Open teaglin opened 3 years ago

teaglin commented 3 years ago

🐞Describe the bug

NotImplementedError: Cast: Provided destination type fp16 not supported.

To Reproduce

def mnist_dataset(batch_size): (x_train, ytrain), = tf.keras.datasets.mnist.load_data()

The x arrays are in uint8 and have values in the range [0, 255].

You need to convert them to float32 with values in the range [0, 1]

x_train = x_train / np.float32(255) y_train = y_train.astype(np.int64) train_dataset = tf.data.Dataset.from_tensor_slices( (x_train, y_train)).shuffle(60000).repeat().batch(batch_size) return train_dataset

def build_and_compile_cnn_model(): model = tf.keras.Sequential([ tf.keras.Input(shape=(28, 28)), tf.keras.layers.Reshape(target_shape=(28, 28, 1)), tf.keras.layers.Conv2D(32, 3, activation='relu'), tf.keras.layers.Flatten(), tf.keras.layers.Dense(128, activation='relu'), tf.keras.layers.Dense(10, dtype='float32') ]) model.compile( loss=tf.keras.losses.SparseCategoricalCrossentropy(from_logits=True), optimizer=tf.keras.optimizers.SGD(learning_rate=0.001), metrics=['accuracy'])

print(model.output) return model

policy = mixed_precision.Policy('mixed_float16') mixed_precision.set_global_policy(policy)

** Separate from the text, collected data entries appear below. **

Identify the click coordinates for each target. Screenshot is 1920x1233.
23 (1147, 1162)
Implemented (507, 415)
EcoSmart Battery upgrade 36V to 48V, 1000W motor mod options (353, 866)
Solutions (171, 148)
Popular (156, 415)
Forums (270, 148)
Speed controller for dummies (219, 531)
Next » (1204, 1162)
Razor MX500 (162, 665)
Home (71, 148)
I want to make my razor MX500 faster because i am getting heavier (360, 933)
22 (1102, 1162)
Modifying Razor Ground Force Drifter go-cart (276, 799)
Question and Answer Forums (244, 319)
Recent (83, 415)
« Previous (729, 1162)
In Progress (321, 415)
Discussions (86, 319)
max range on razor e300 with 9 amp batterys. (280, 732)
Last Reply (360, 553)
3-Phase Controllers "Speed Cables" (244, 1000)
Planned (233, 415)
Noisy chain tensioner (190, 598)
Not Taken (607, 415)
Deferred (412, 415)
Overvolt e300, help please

print('Compute dtype: %s' % policy.compute_dtype) print('Variable dtype: %s' % policy.variable_dtype)

batch_size = 64 single_worker_dataset = mnist_dataset(batch_size) single_worker_model = build_and_compile_cnn_model() single_worker_model.fit(single_worker_dataset, epochs=3, steps_per_epoch=70)

single_worker_model.save('tf_keras_model') mlmodel = ct.convert('tf_keras_model') mlmodel.save("test.mlmodel")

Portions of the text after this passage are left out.